* [PROBLEM STATEMENT]:
Write out the material below word for word, leaving out the pictures.

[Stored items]
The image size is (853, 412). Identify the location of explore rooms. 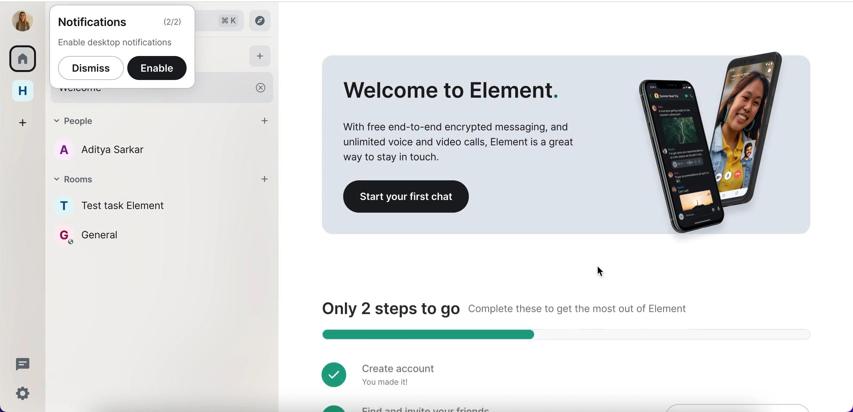
(263, 21).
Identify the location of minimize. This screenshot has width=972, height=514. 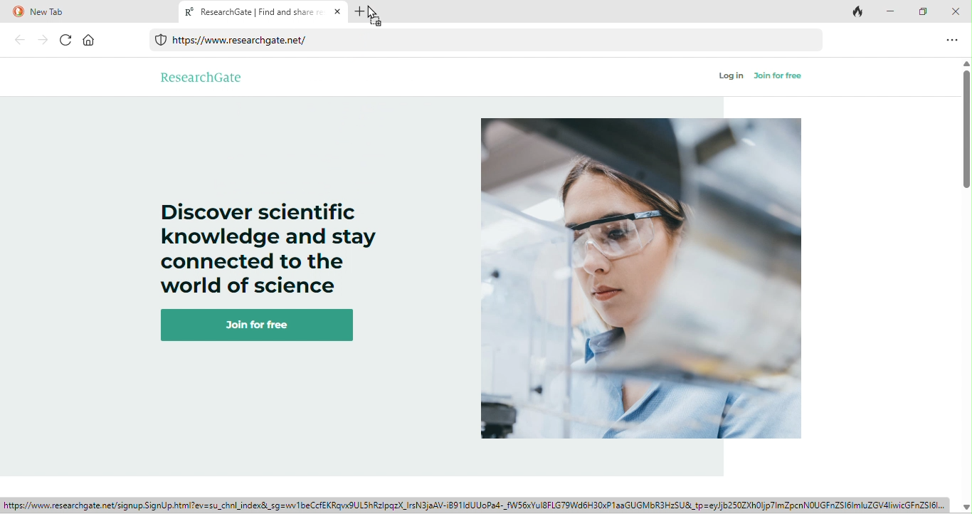
(894, 11).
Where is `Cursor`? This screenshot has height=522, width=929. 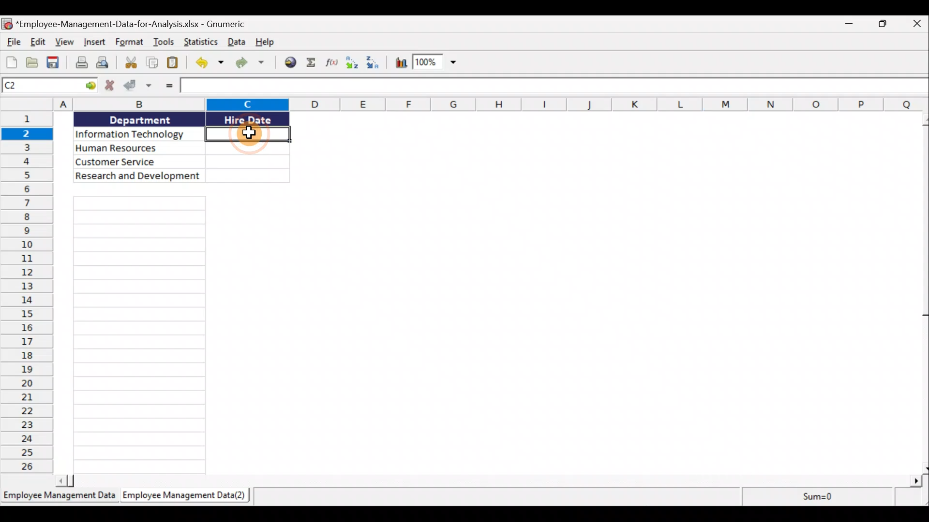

* [ANSWER]:
The image size is (853, 412). Identify the location of explore rooms. 
(263, 21).
Identify the location of minimize. This screenshot has width=972, height=514. 
(894, 11).
Where is `Cursor`? This screenshot has height=522, width=929. 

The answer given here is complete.